Versorgungssicherheit

«Wetterprognosen spielen eine immer wichtigere Rolle»

28.05.2025, 15:00 | Versorgungssicherheit

Als Energieerzeugerin ist Alpiq auf möglichst präzise Wetterprognosen angewiesen. Denn das Wetter hat einen entscheidenden Einfluss auf die erneuerbare Energieproduktion aus Wind, Sonne und Wasser. Unser Meteorologe Martin Bolliger hat kürzlich auf einer Veranstaltung von Meteo Schweiz, dem Bundesamt für Meteorologie und Klimatologie, über dieses Thema gesprochen. Wir haben bei ihm nachgefragt, worauf es bei Vorhersagen angesichts des zunehmenden Einsatzes wetterabhängiger erneuerbarer Energien besonders ankommt.

Martin, einen Meteorologen wie Du es bist, stelle ich mir als einen Sammler und Analysten grosser Datenmengen vor. Mit welchen Daten genau arbeitest Du – und wie wertest Du diese für Wetterprognosen aus?

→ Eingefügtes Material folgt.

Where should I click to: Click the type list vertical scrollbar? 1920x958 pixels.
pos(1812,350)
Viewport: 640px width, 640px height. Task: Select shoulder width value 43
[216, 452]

Martin Bolliger: Das trifft in der Tat zu: Meteorologische Daten von unterschiedlichen Quellen zu sammeln, aufzubereiten, zu analysieren und daraus die für Alpiq relevanten Schlüsse ziehen, ist ein grosser Teil unserer Arbeit. Uns interessieren eine Vielzahl von meteorologischen Parametern: Temperaturen, Wind, solare Einstrahlung, Niederschlag, Schnee und einige mehr. Die Auswertung erfolgt qualitativ oder quantitativ – wobei wir versuchen, immer die bestmögliche Datenqualität zu finden – eine konstante Herausforderung.

Mit dem stetigen Ausbau der erneuerbaren Energien spielen die Wetterprognosen eine immer wichtigere Rolle.

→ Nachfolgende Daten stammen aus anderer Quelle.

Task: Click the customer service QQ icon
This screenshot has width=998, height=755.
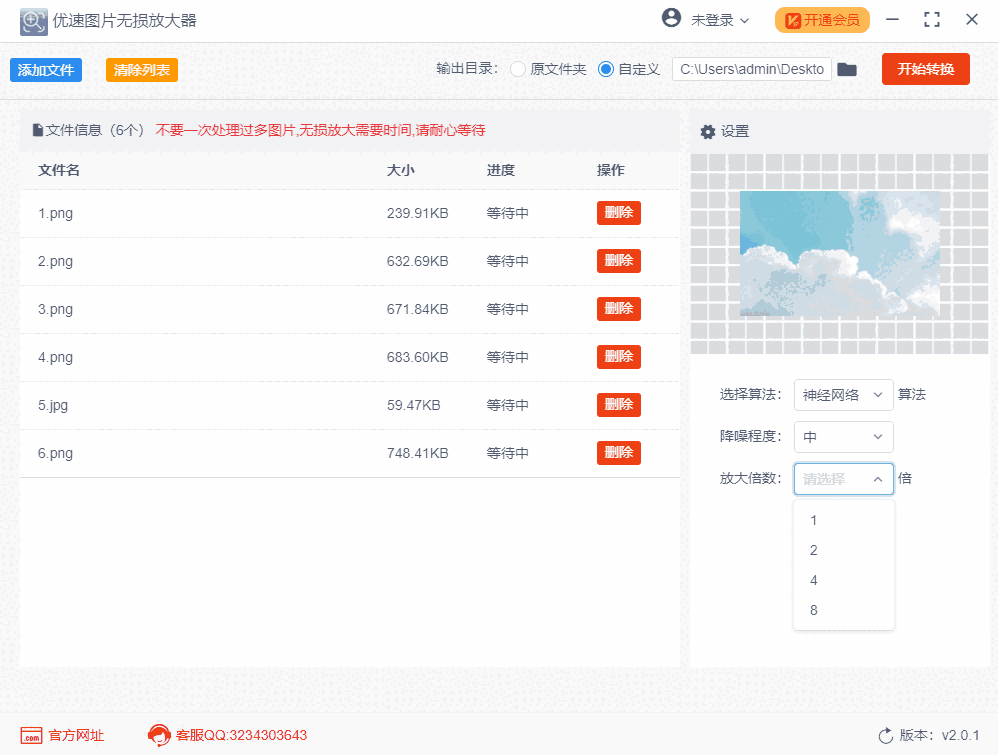Action: 156,734
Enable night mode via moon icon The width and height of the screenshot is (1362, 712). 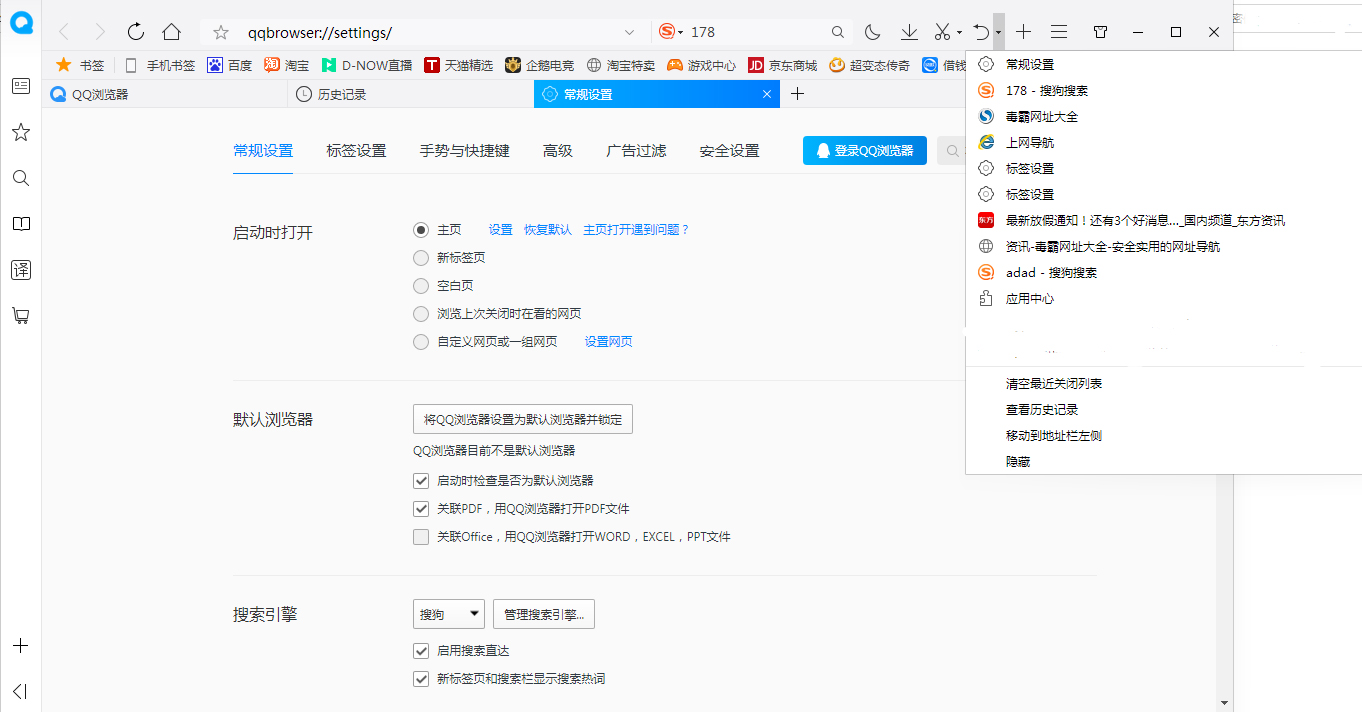pyautogui.click(x=872, y=31)
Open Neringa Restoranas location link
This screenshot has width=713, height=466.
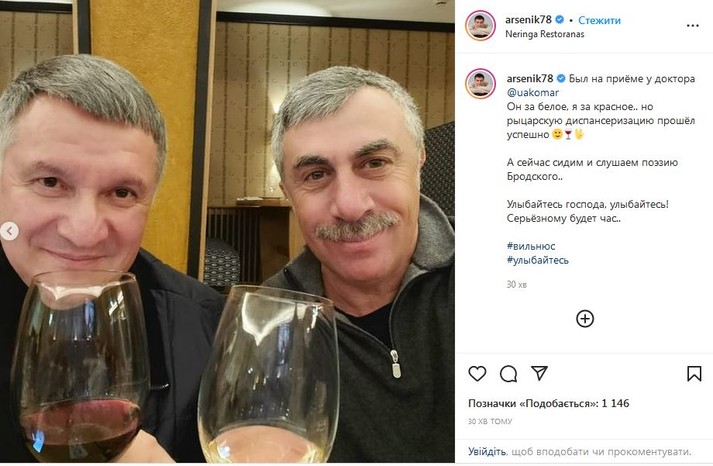544,34
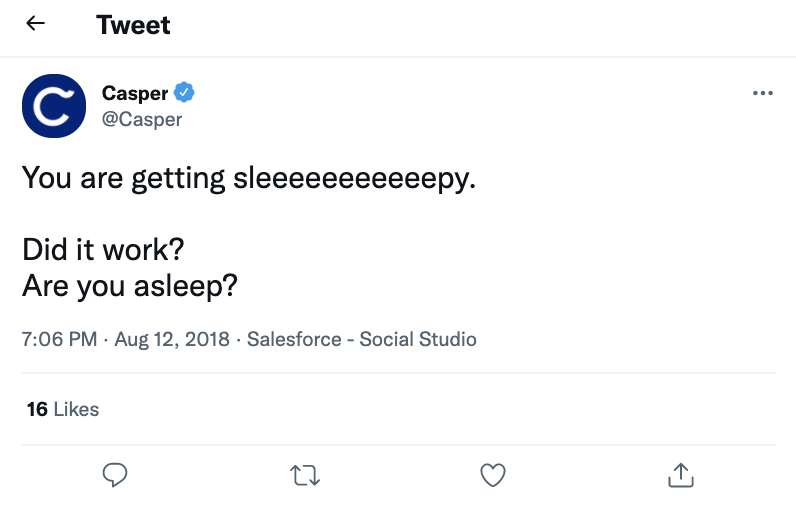Open the @Casper handle link
796x506 pixels.
coord(142,119)
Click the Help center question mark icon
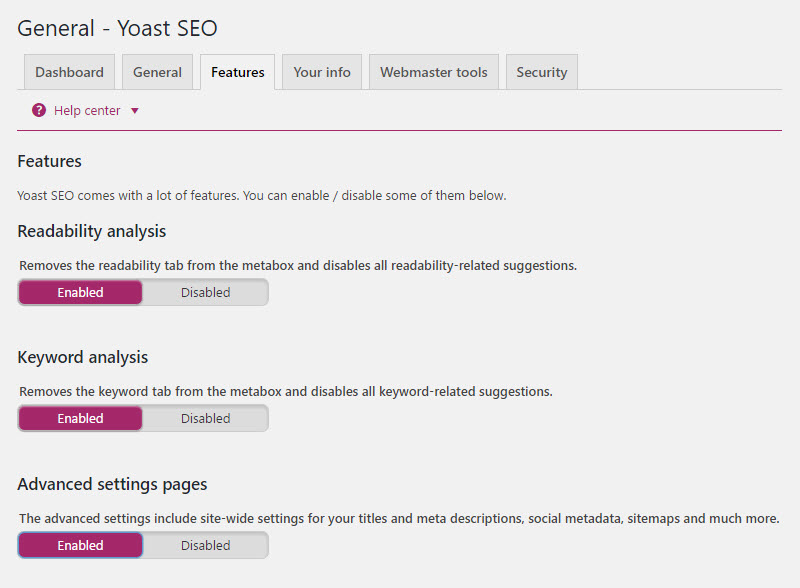 pos(39,110)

Martin Bolliger, Meteorologe bei Alpiq

Welche Rolle spielen Wetter-Prognosen ganz grundsätzlich für die Planung von Stromproduktion und Stromverbrauch bei uns in der Schweiz?

Mit dem stetigen Ausbau der erneuerbaren Energien spielen die Wetterprognosen eine immer wichtigere Rolle. Das gilt für die Stromproduktion aber auch den Transport auf den Netzen. In der Schweiz spielt die Wasserverfügbarkeit – also Niederschlag und Schneereserven -, die Temperaturen hinsichtlich des Stromverbrauchs und die Stromproduktion aus Sonne und Wind eine Rolle. Aufgrund der Vernetzung mit dem Ausland durch Importe und Exporte ist es wichtig, die Versorgungslage der Schweiz in einem europäischen Kontext zu betrachten.  

Die Stromerzeugung aus Windkraft und Photovoltaik gilt als schwankend, weil sehr wetterabhängig. Inwieweit stellt der Einsatz der Erneuerbaren spezielle Anforderungen an Wettervorhersagen?

Genau. Da die Stromerzeugung räumlich immer lokaler wird – zum Beispiel durch Solarpanels auf Häusern – steigen die Anforderungen an die Qualität der Wettervorhersagen ständig. Regionale Wettermodelle haben heute eine räumliche Auflösung von einem Kilometer. Das heisst: Wetterphänomene, die sehr lokal sind, wie beispielsweise bei einer winterlichen Nebellage im Schweizer Mittelland, sind eine Herausforderung. Wenn dann weniger Sonnenstrom produziert wird als vorhergesagt, muss diese Energie anderweitig bereitgestellt werden. Ein anderes Beispiel ist das, was wir in Deutschland immer mehr beobachten: aufgrund von Netzengpässen werden Wind und solare Energieerzeugung abreguliert – häufig zur Mittagszeit. Es gibt dann schlichtweg zu viel Energie im System. Beide Beispiele zeigen: Aufgrund der Unsicherheit in der Erzeugung mit den erneuerbaren Energien ist flexible Stromproduktion immer mehr gefragt. Und da kommt beispielsweise unsere Wasserkraft ins Spiel oder zunehmend auch Batterien.

Wie verbessern Vorhersagemodelle mit künstlicher Intelligenz die Prognosefähigkeit für die Stromerzeugung aus erneuerbaren Energien?

Vorhersagemodelle erzeugt mit künstlicher Intelligenz können zusätzliche Möglichkeiten eröffnen. Beispielsweise eine im Vergleich zu numerischen Wettermodellen günstigere Erzeugung von Wetterprognosen – mit beliebig vielen Vorhersagen. KI basierte Wettermodelle sind jedoch zurzeit noch nicht so weit, die herkömmlichen Modelle abzulösen. Momentan werden ihre Vorhersagen eher als komplementäre Informationsquelle verwendet – die KI-Modellentwicklung ist aber in vollem Gang und deren Entwicklung verfolgen wir genau.